During the follow-up period of a median of 3.7 years, 52 (9%) developed AF. The mean age was 67 years, 84% were male and the average left ventricle ejection fraction was 50 %. No differences were observed between the patients developing AF and those who did not develop AF. No functional LA measurements were significant predictors of AF in the whole CABG population. However, in patients with normal-sized LA (n=532, events: 49), both LAEF and LAVmin were univariable predictors of AF. When the functional measurements were adjusted for the CHADS2 score, both LAVmin (HR=1.07 (1.01-1.13), p=0.014 ) and LAEF (HR: 1.02 (1.00-1.03, p= 0.023)), remained significant predictors.

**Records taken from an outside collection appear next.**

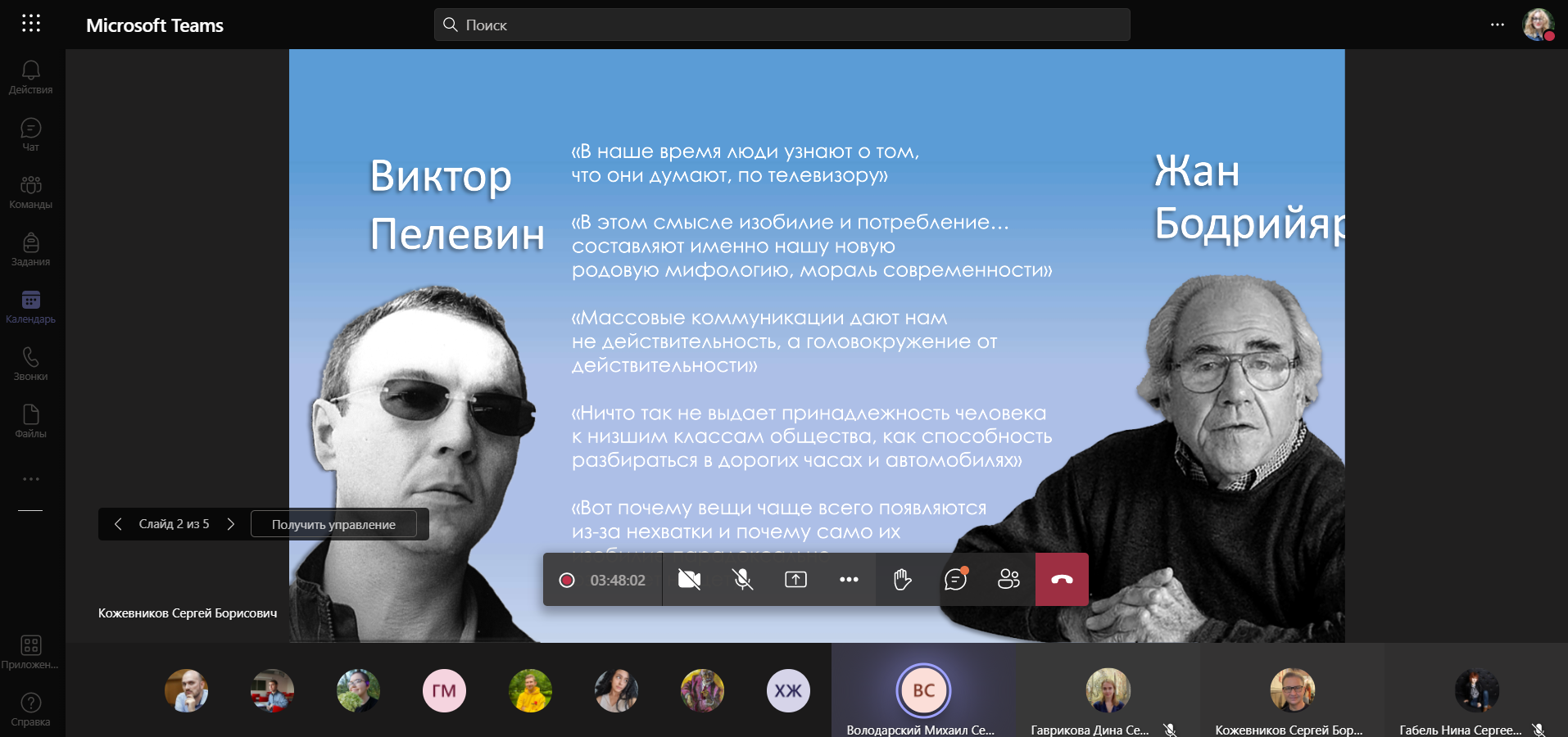Expand more apps ellipsis in sidebar

click(x=31, y=479)

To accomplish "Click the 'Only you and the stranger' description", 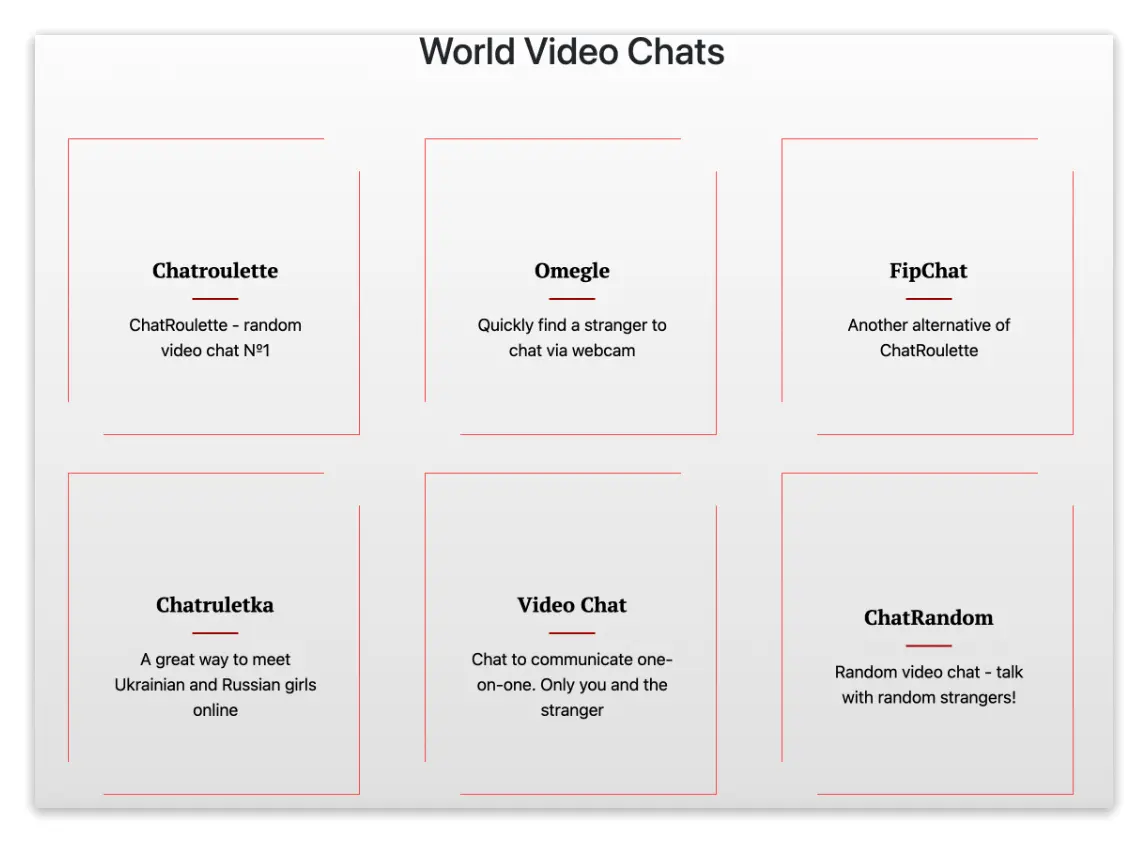I will [x=572, y=685].
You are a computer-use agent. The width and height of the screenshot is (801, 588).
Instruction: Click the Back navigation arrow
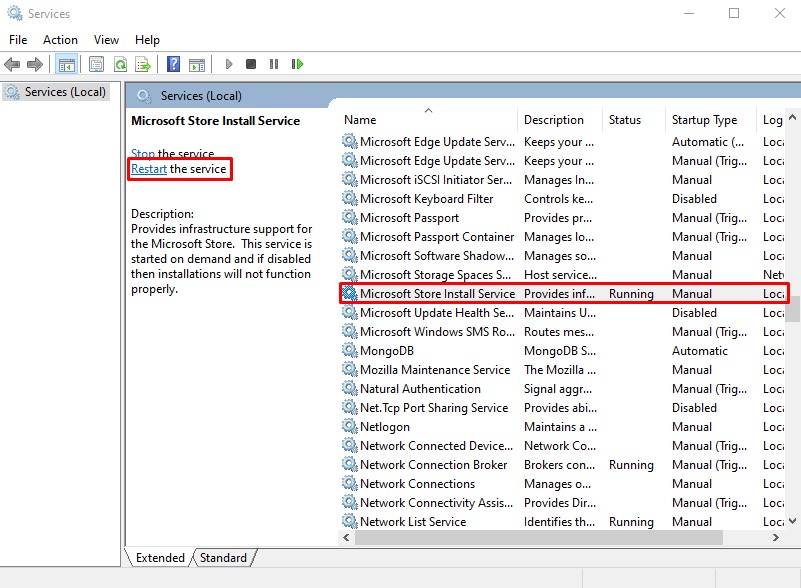click(x=12, y=63)
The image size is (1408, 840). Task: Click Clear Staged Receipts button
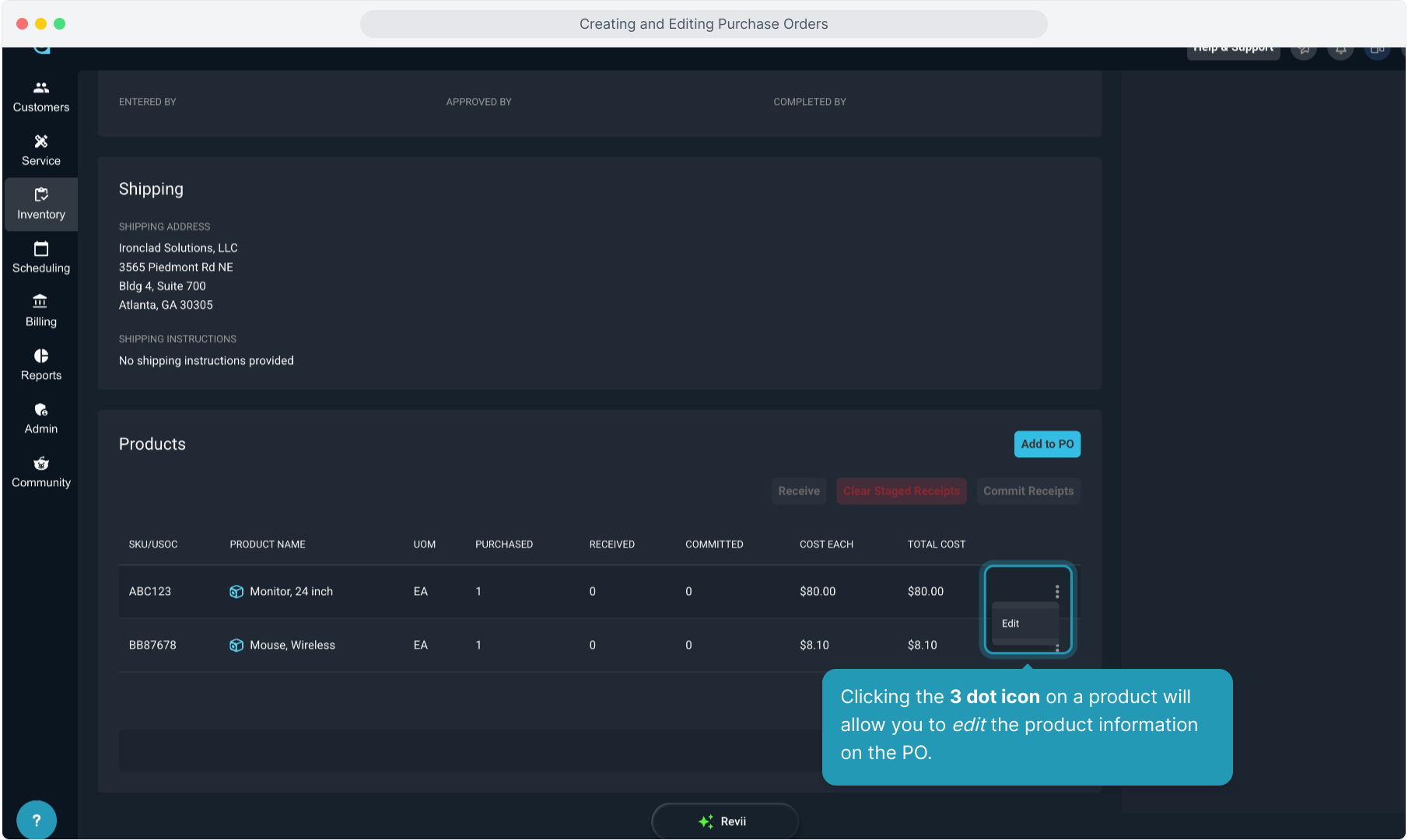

ConclusionNo echocardiographic measurements were significant predictors of AF after CABG. In patients with a normal LA size, LAVmin as well as LAEF were significant predictors of AF.
Keywords: atrial fibrillation; cardiac surgery; left atrium; echocardiography
Introduction
Coronary artery bypass grafting (CABG) is the most performed major cardiovascular surgery procedure in the US, constituting half of all major cardiovascular procedures (1). The most common postoperative arrhythmia following CABG is atrial fibrillation (AF) (2) (3). AF is also the most common cardiac arrhythmia overall with increased risk of stroke (4). Hence, being able to identify patients at risk of AF is key to prescribing anticoagulants and preventing ischemic strokes. With correct screening, the risk of post-operative complications can be reduced as the treatment and monitoring of the patient can be individually tailored. Currently, congestive heart failure, hypertension, age >75 years, diabetes, and previous stroke/transient ischemic attack (CHADS2) are used to determine the appropriate anticoagulant treatment for patients to prevent strokes. This scoring system is associated to the development of post-operative AF (POAF) and is also used to predict AF (5). However, an improved model for predicting AF in patients with a CABG may decrease mortality due to a decrease in the number of patients experiencing stroke. Patients are routinely examined before CABG with an echocardiogram to identify valvular disease and to evaluate the systolic function. Currently, the most widely used echocardiographic measurement in the clinic for predicting AF is the maximal volume of the left atrium (LAVmax) (6). Several studies have found that functional measurements of the left atrium (LA), such as the LA emptying fraction (LAEF) and the LA minimum volume index (LAVmin), are useful in predicting AF (7,8). Since it seems that the LA functional measures can play a role in predicting AF, we hypothesized that: 1. The LA functional measurements would be better predictors than LAVmax for AF following CABG. Furthermore, we hypothesized that: 2. LA functional measurements would be significant predictors of AF even in patients with a normal LA size.